# [EXERCISES TO COMPLETE]
a) Reproduce the passage of the article on Italy as seen by informed Americans, starting at "By Oscar Bartoli" and ending at "derives from popularity.".
b) Answer these questions from the article on Italy as seen by informed Americans:
(i) Where did the conversation take place?
(ii) In what year was the Pietro Germi movie released?
(iii) Which newspaper is the dissident party identified with?
c) Carry on the article about how certain Americans see Italy from the point where it stops.

# [PASSAGE]
-- Begin --
Wednesday, March 10, 2010

ITALY AS SEEN BY CERTAIN INFORMED AMERICANS

By Oscar Bartoli



John is not his actual name. He is a man in his mid-forties with a lofty position in a think tank -- one of those companies that charges a lot to prepare reports on what's going on around the world. The following conversation took place at a famous Italian restaurant in Washington, D.C.


JOHN: Well, you Italians should be happy. You've now invented Peronism Italian style, just like you had Divorce Italian Style. (Our perfidious speaker refers to the 1961 Pietro Germi movie in which the protagonist portrayed by Marcello Mastroianni, kills his wife in order to marry her lover.)

OSCAR: If you"re alluding to our prime minister' s 'personal laws,' I can't blame you. In any event, the fact remains that a majority of Italians re-elected him and so his power derives from popularity.

JOHN: His power is derived from his media empire and his control over public television. The result is a foregone conclusion given the daily brain washing.

OSCAR: The prime minister and his supporters claim he has no control whatsoever and that in Italy there is a dissident party identified with La Repubblica newspaper.
-- End --
# [INFORMATION SHOWN]
-- Begin --
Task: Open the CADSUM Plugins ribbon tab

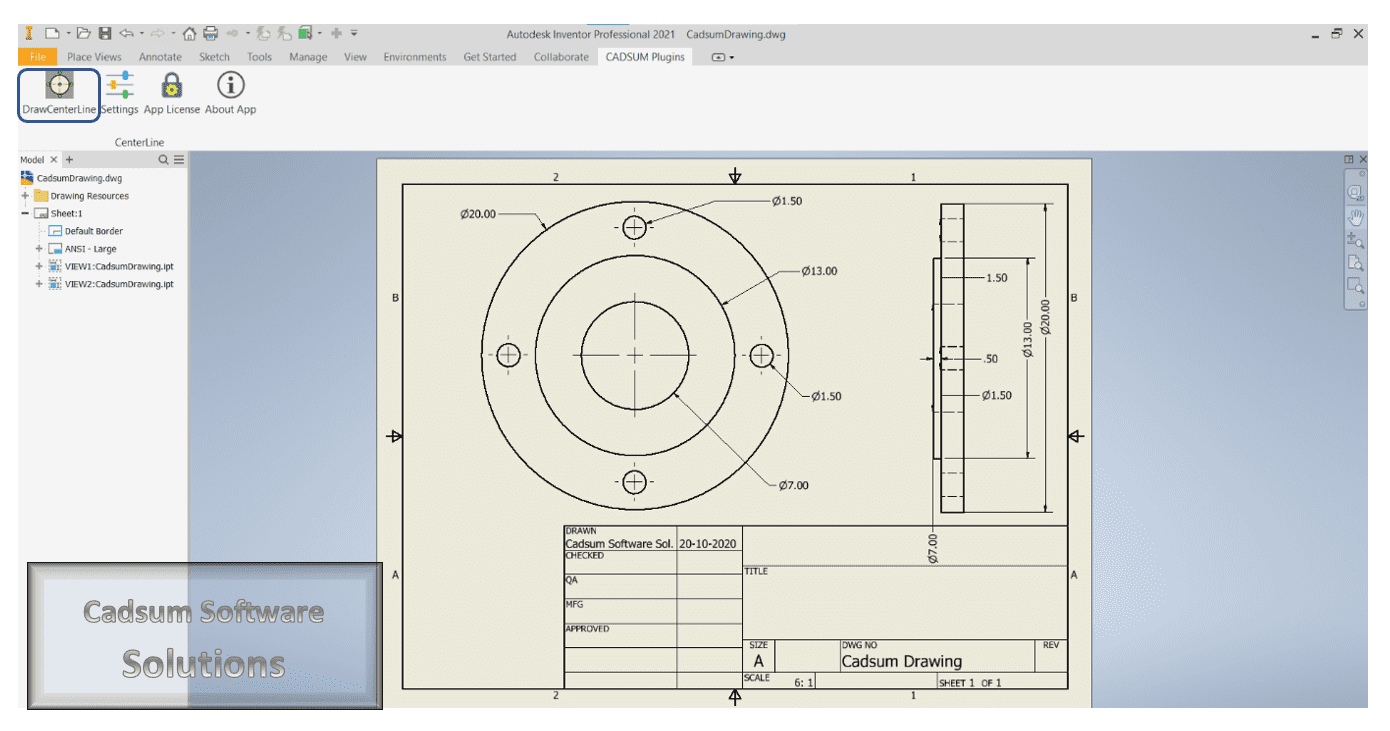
-- End --
# [IN RESPONSE]
a)
By Oscar Bartoli



John is not his actual name. He is a man in his mid-forties with a lofty position in a think tank -- one of those companies that charges a lot to prepare reports on what's going on around the world. The following conversation took place at a famous Italian restaurant in Washington, D.C.


JOHN: Well, you Italians should be happy. You've now invented Peronism Italian style, just like you had Divorce Italian Style. (Our perfidious speaker refers to the 1961 Pietro Germi movie in which the protagonist portrayed by Marcello Mastroianni, kills his wife in order to marry her lover.)

OSCAR: If you"re alluding to our prime minister' s 'personal laws,' I can't blame you. In any event, the fact remains that a majority of Italians re-elected him and so his power derives from popularity.

b)
(i) At a famous Italian restaurant in Washington, D.C.
(ii) 1961
(iii) La Repubblica

c)
JOHN: Baloney. Do you really think we don't closely follow what is happening in your country? At the very least we have to do it for professional reasons. The Repubblica knows what it's doing. It's all a matter of business because it has captured a segment of public opinion that has been totally ignored due to the lack of a solid opposition. It's main goal is to sell papers and advertising.

OSCAR: When you talk to people in Italy, they all are convinced that the media is fixated on attacking the prime minister.

JOHN: Why not? The reports of liaison with minors and his cronies who pay for call girls, who go to his 'private' residence which isn't private because a head of government lives there are not lies or slander? And there's more....

OSCAR: I can tell that you have a problem with Silvio Bertusconi...

JOHN: Personally, I admire him because he's quite a charcter. But professionally I have been following him for years and he sends shivers down my spine because he's capable of anything.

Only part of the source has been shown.